**Exercise directions**
Write out the rows exactly as they appear, from the line containing "Given: Toggle lock all drawings tool" through the end of the rows, and leave the pictures out of your answer.

(Element lookup rows)
###
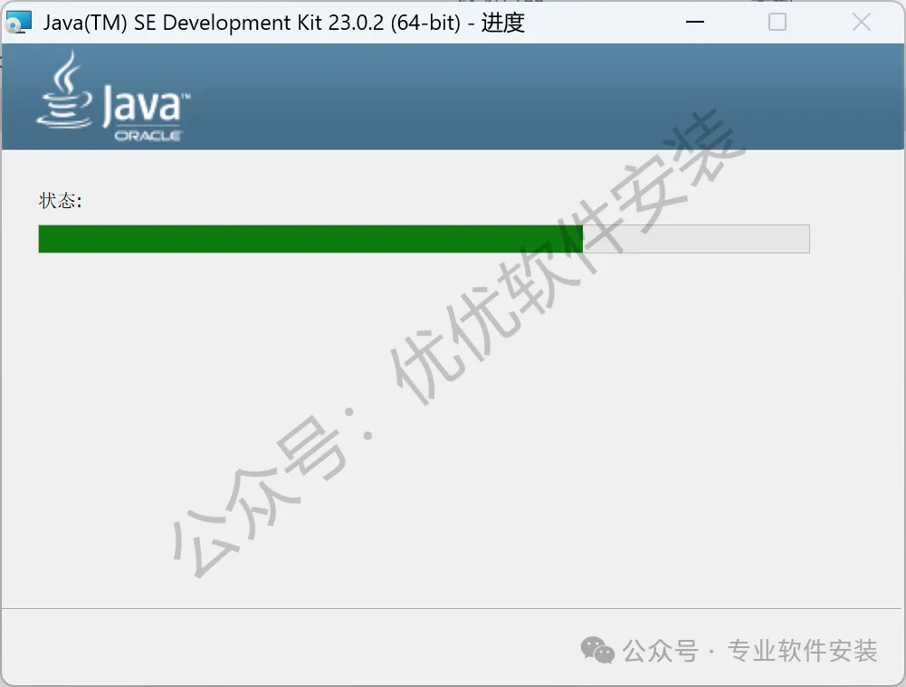Click the diagonal 优优软件安装 watermark
This screenshot has height=687, width=906.
(567, 257)
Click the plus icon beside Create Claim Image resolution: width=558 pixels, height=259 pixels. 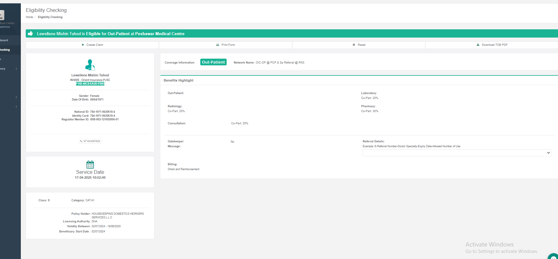pos(83,45)
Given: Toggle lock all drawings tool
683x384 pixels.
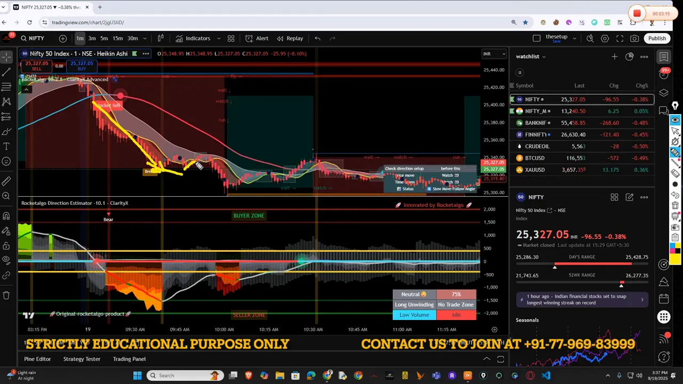Looking at the screenshot, I should click(6, 246).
###
**Full solution**
Given: Toggle lock all drawings tool
683x384 pixels.
Looking at the screenshot, I should click(6, 246).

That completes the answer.